The December 29, 1997, issue of Newsday provides just such an
article, by staff writer Roni Rabin. In it, Rabin credits the new retroviral
protease inhibitors with prolonging the life of 15 year-old boy whose HIV-positive
status is traced to his mother. "Even though the teen was born with the
same AIDS virus that killed his mother at 27 and his baby sister at 9 months,"
claims Rabin, "thanks to new medications, he is 15 and going strong, an
adolescent as the AIDS epidemic reaches maturity."
Does Rabin realize that the new medications, protease inhibitors, have
been around for only about a year and a half? That means this boy survived
for at least 13 years without them. Buried deep in this lengthy
story we further learn that he didn't take any HIV medications for
at least the first twelve years of his life. That's when, three years ago,
he took his first HIV test, at the request of his adopted family. Before
that no one -- not his adopted parents, not any physician, not the officials
associated with his adoption -- knew that he was positive. Up to that point,
the boy "had never received medical treatment for HIV," Rabin writes.

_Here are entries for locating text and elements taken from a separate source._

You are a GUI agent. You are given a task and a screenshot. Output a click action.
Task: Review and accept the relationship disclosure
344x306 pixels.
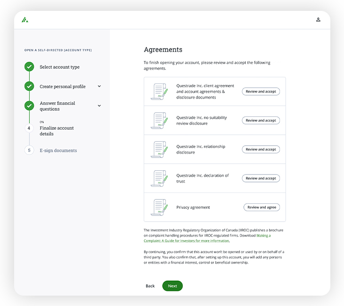[261, 149]
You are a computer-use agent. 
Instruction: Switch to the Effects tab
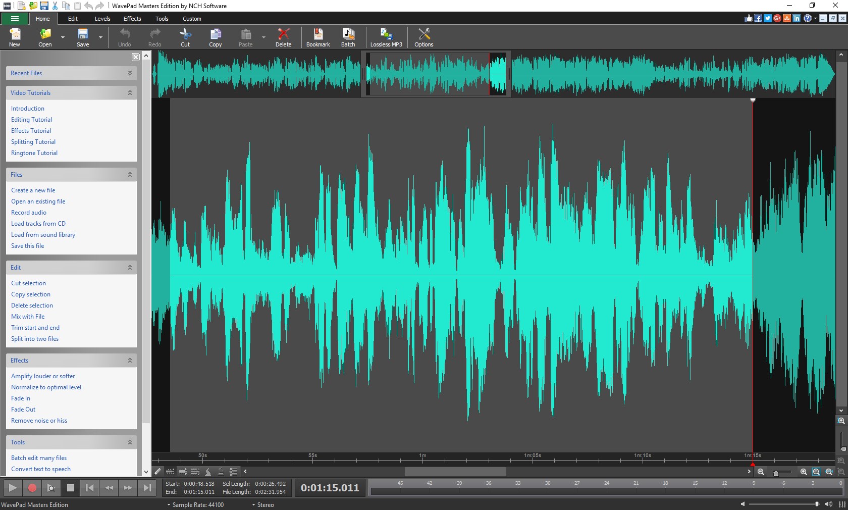(x=132, y=19)
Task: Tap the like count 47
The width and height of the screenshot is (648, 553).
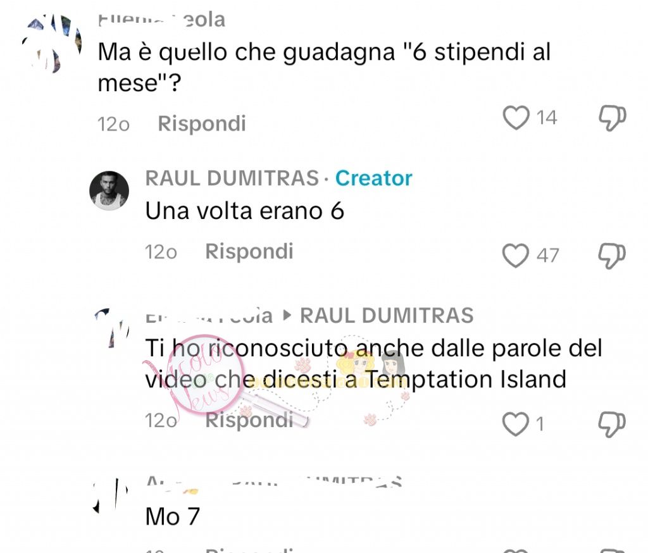Action: point(547,256)
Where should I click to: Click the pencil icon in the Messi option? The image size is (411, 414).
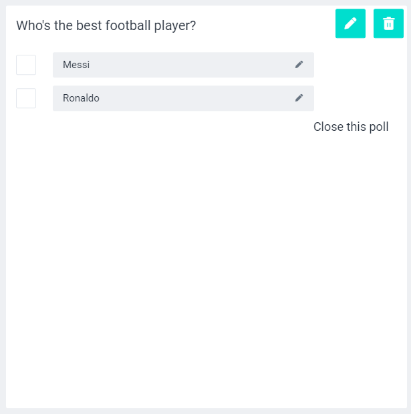click(299, 65)
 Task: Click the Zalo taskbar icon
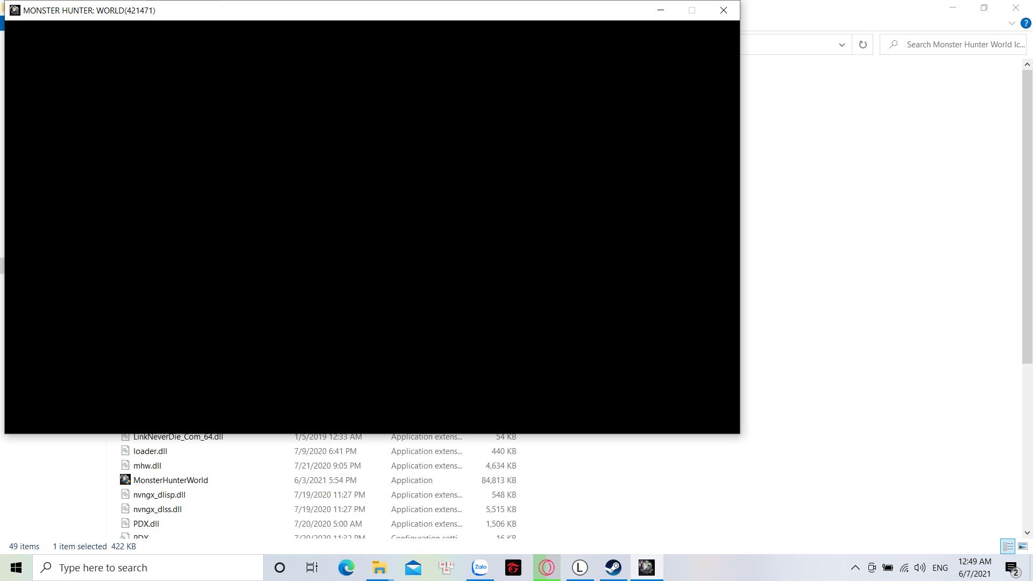[x=479, y=568]
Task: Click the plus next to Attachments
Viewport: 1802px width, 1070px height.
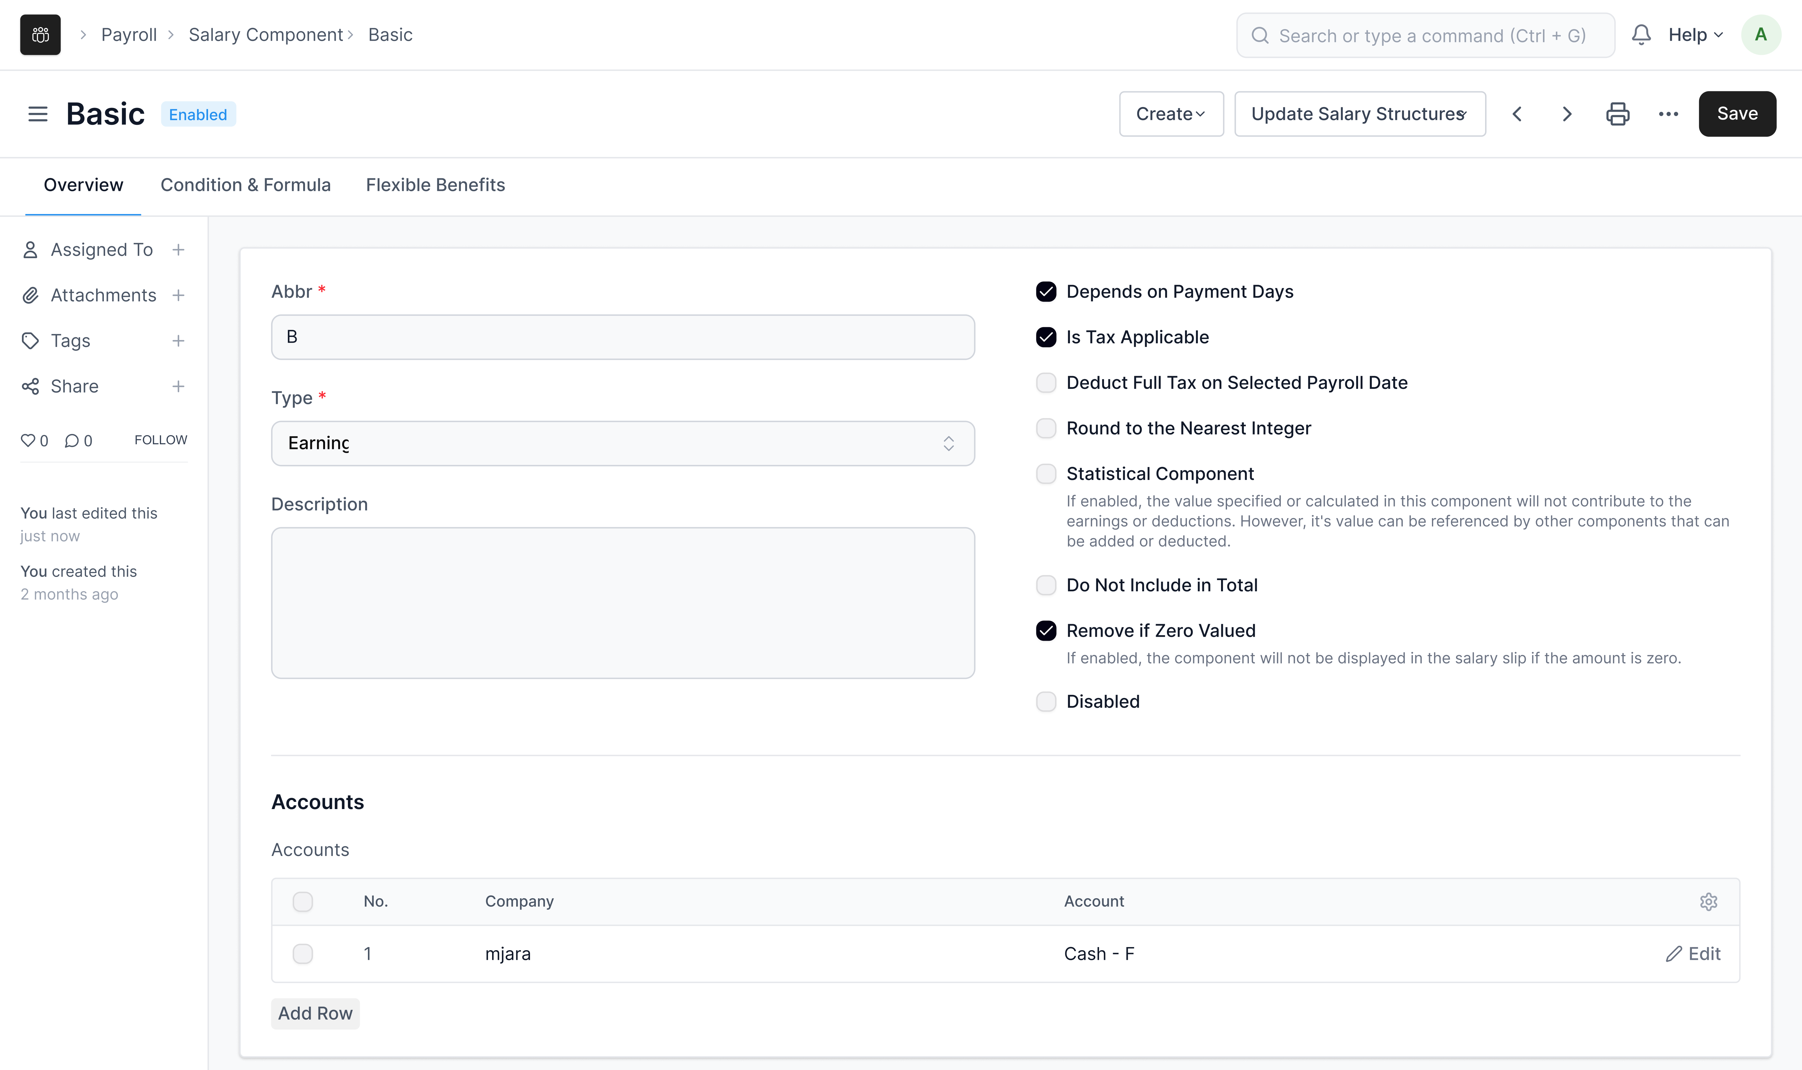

Therefore no pharmaceuticals can be credited with explaining
why this boy has lived so much longer "with HIV" than his mother and sister.

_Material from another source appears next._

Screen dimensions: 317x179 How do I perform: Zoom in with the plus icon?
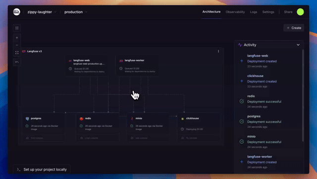17,38
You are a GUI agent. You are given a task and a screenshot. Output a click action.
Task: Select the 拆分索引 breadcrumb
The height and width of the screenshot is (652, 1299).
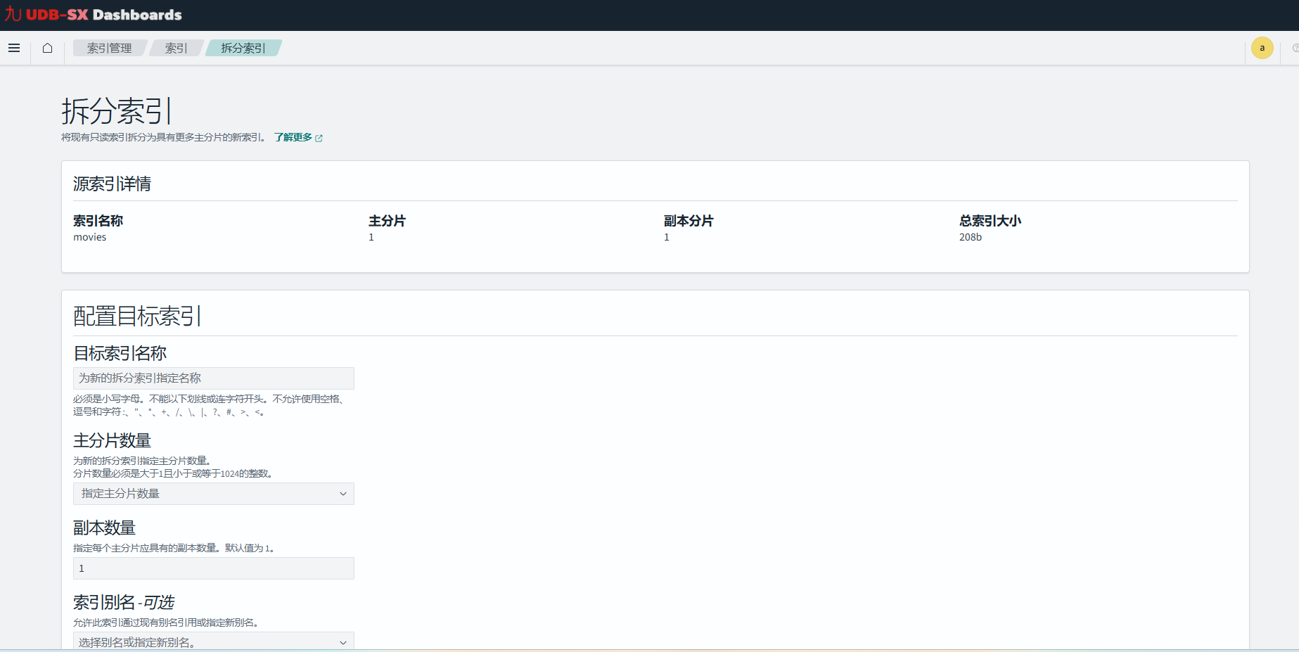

As is nearly always the case, we eventually learn of non-HIV explanations
for the health catastrophes presented as "AIDS." In this case the deaths
of his mother and infant sister, which both occurred when he was five.
Rabin states late in the article that the "mother's death certificate clearly
lists 'drug addiction/AIDS' as the cause of death." This means that the
attending physicians regarded narcotics as at least partially responsible
for the mother's death. And prenatally consumed narcotics may have contributed
to the infant daughter's death as well. Rabin exercised dubious journalistic
integrity by earlier attributing the death of the mother and daughter entirely
to HIV. This story makes a better case for a non-infectious AIDS model
than it does for the HIV paradigm.
Could the boy be alive today because the mother consumed fewer narcotics
when she was pregnant with him than when she was pregnant with his sister?

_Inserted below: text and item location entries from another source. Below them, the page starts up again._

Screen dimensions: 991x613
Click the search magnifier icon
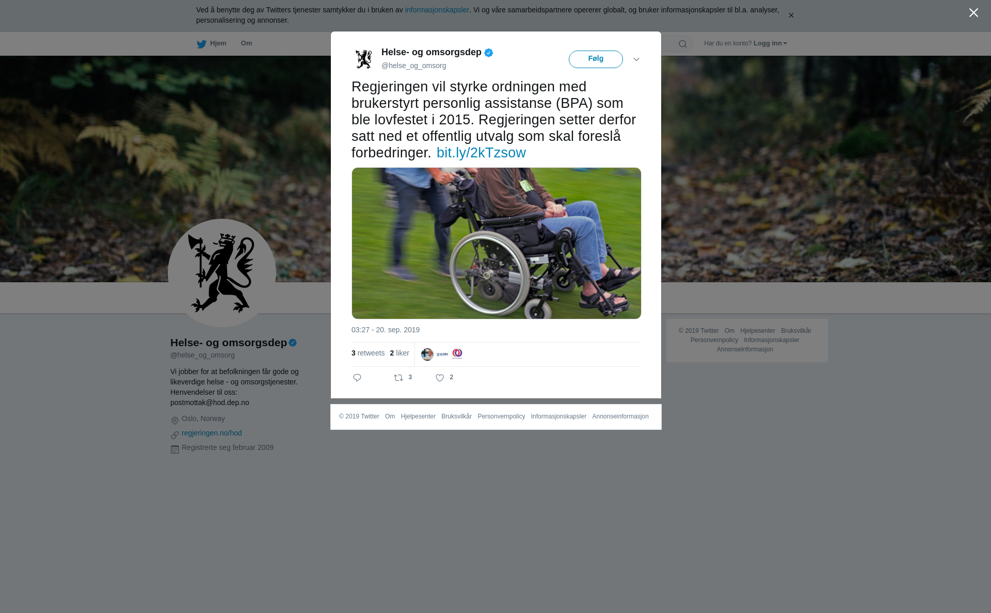coord(682,44)
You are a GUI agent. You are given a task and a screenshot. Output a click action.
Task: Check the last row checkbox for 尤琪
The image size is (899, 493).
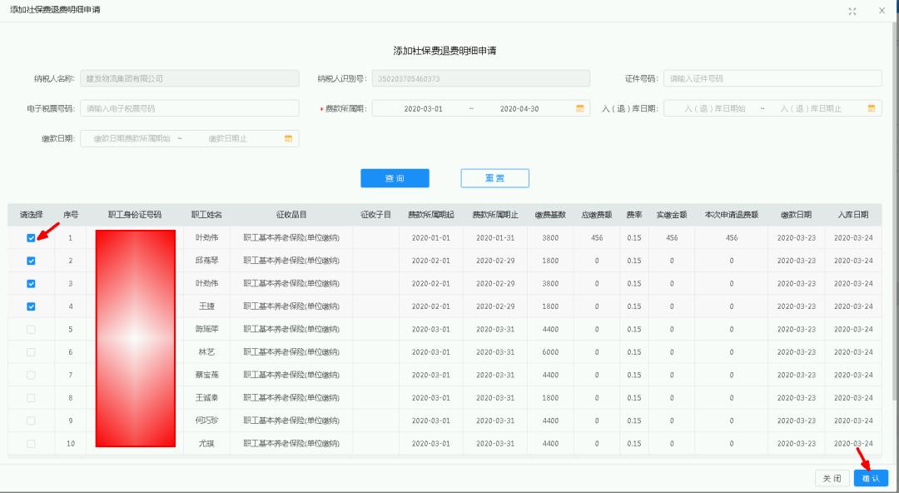[x=30, y=443]

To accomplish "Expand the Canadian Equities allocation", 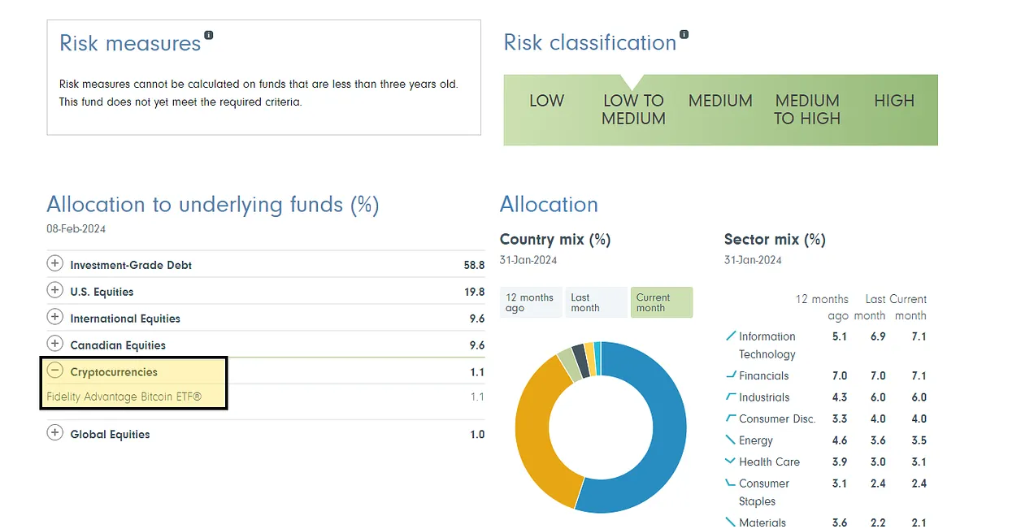I will tap(54, 345).
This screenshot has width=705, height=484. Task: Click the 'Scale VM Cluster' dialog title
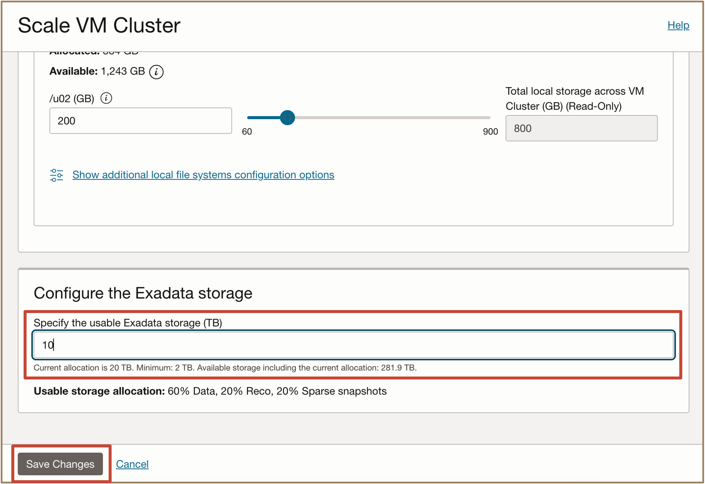99,25
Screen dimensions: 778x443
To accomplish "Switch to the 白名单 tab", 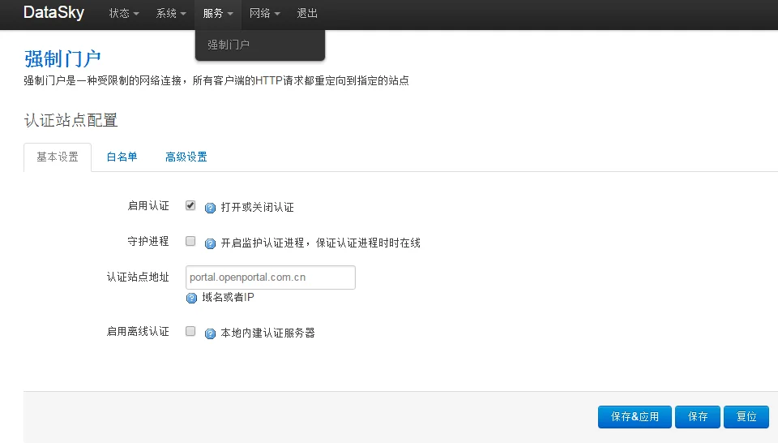I will pyautogui.click(x=122, y=157).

Why did his adopted parents have him tested for HIV when he was 12? Was
he developing AIDS conditions and his doctors suspected he might be HIV-positive?
Or was it because they reviewed the mother's death certificate, and imagined
that HIV causes AIDS even after 12 years of normal health?
Rabin provides no answers to these questions, because, like her fellow
members of the working press, she has no investigative or skeptical impulses
when it comes to the subject of HIV/AIDS.
Like her peers, she pretends that AIDS in America is a growing problem,
presenting this story "as the AIDS epidemic reaches maturity." Since AIDS
in America has declined each year since 1992, it reached maturity years
ago, and can not correctly be described as an "epidemic." How can Rabin
possibly not know this?
She describes other HIV-positive American children, but can't avoid
references throughout to drug-addicted and impoverished biological parents.
It never occurs to her that prenatal exposure to nar-cotics and urban poverty
can cause AIDS conditions.
An attempt to handle technical jargon reveals a superficial familiarity
with the topic, which is typical of her profession; she calls the new drugs
"proteases," when they are actually "protease inhibitors ," meaning
that rather than being proteases, they inhibit proteases.
In so doing, she manages to introduce some useful information, but
demonstrates an incapacity for exploring its obvious implications. "The
proteases are notoriously distasteful," she writes, "and cause several
weeks of diarrhea and vomiting when children start them. Several parents
interviewed said they realized their children were skipping doses after
discovering stashes of untaken medication hidden behind radiators and under
beds in their rooms."
Sensible journalists would acknowledge the apparent paradox of forcing
a boy to become violently sick as protection against illnesses that developed
in his drug -addicted mother, and his infant sister, who was probably also
drug-addicted from in utero exposure.